Photo: Daniel Goodman / Business Insider
The S&P 500 has had a wild ride so far this year, rising 12 per cent in the first quarter and then losing half of those gains in the second quarter.A few stocks have greatly outperformed the competition.
Most notably, travel stocks and housing related stocks fill this list. The performance of these two sectors could be a solid signal that the economy is improving.
Some of the top performers saw gradual gains while others received big boosts after blockbuster first quarter earnings reports.
It you held a portfolio of the 10 best stocks in the S&P 500 since the start of the year, you could retire to a private island by next week.
At one point, Teradata surged as high as $77.14 per share from the $48.51 mark it started the year at. Even though it has dropped to $68.03 from its high for the year, the stock has still climbed over 40 per cent on the year.
On April 25, EW beat earnings estimates and its stock jumped over 12 per cent. Investors also expect big things for the company's trans catheter aortic valve, now that it is covered by Medicare.
On April 19, SHW reported earnings of 95 cents per share compared to 63 cents the year before. Sales from its paint stores were a huge boost to the company's performance, which is also an indicator of the improving housing market. Sales for the Paint Stores Group rose 21 per cent in the first quarter and five new stores were added.
With the housing market showing signs of life, Lennar has been on a tear all year long. Most recently, LEN announced that gross margins on home sales were up 310 basis points to 22.5 per cent. Overall, revenues rose 22 per cent to $930.2 million.

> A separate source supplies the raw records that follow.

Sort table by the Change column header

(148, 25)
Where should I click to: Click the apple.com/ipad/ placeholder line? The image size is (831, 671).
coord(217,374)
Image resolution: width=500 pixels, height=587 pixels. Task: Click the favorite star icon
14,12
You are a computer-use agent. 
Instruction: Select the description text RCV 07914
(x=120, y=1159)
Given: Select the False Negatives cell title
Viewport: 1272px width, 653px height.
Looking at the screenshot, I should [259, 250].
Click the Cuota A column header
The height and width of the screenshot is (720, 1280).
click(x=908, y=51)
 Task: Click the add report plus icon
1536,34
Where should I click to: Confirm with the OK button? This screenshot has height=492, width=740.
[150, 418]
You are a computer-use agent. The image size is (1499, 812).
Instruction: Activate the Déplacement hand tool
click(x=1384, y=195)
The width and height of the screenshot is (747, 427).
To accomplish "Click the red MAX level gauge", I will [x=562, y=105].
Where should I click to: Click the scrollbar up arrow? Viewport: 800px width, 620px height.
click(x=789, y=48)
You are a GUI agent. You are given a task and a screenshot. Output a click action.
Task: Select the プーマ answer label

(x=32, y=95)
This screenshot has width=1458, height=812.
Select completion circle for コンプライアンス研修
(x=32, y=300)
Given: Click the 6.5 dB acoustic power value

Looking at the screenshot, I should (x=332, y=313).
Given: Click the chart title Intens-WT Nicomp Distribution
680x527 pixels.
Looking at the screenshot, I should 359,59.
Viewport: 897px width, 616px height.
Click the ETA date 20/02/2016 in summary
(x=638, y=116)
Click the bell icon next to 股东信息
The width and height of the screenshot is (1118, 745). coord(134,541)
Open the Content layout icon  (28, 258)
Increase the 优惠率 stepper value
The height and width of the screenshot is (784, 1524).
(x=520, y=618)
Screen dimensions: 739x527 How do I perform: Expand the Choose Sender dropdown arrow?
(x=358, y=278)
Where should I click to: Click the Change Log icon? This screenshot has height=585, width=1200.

'Evidence from the field suggests that the 'for sale' housing market has, in fact, bottomed and that we have commenced a slow and steady recovery process. And while the housing downturn was broad-based and national, the recovery process continues to be very localised,' said Stuart Miller, Chief Executive Officer.
Dean Foods saw each of its three segments, the Fresh Dairy Direct, WhiteWave-Alpro, and Morningstar all increase revenue in the year's first quarter, causing the stock to jump 16 per cent when this was announced in mid-February. Along with the solid earnings report, the company's forecast was far above expectations.
As Forbes reported in early June, 'DF has taken initiatives to restructure operations in an effort to reduce costs while expanding its branded product through acquisitions.'
PulteGroup, a homebuilder which is often referred to as an indicator of the housing market, is one of the top performers of the year on revenue that rose 9.4 per cent from the prior year's first quarter.
Along with progress that correlates with the improving economy, Pulte has strengthened margins by reducing overhead. Even as the top line growts, management expect overhead costs in the range of $485-$495 million compared to last year's $520.
After Expedia spun off TripAdvisor, the stock gradually rose up until the end of April, sitting at just over $31 on April 24 after starting the year at just over $29.
Then, on April 27 the company announced an earnings of $0.26 on revenues of $816.5 million while analysts expected $0.16 on $783.96 revenues. Expedia exploded 23.5 per cent that day and has since climbed to $45.44.
TripAdvisor was spun off from Expedia in December, and has seen its stock steadily rise throughout its first six months of existence. By February 8, the company reported a 19 per cent surge in profits on strong advertising revenue.
Sears' stock has seen tremendous volatility in the the last year. 2011 ended with management announcing it would close 120 stores . Days after the announcement, chairman and largest shareholder, Eddie Lampert, reported that he would be buying roughly $130m shares of the stock from his own fund, which restored some confidence.
Investors are banking on key strategies to drive traffic into its stores like its Shop Your Way Rewards program, layaway offering, and increasingly localised merchandise offerings.
While up significantly since the beginning of the year, the stock is still down 18 per cent from a year ago.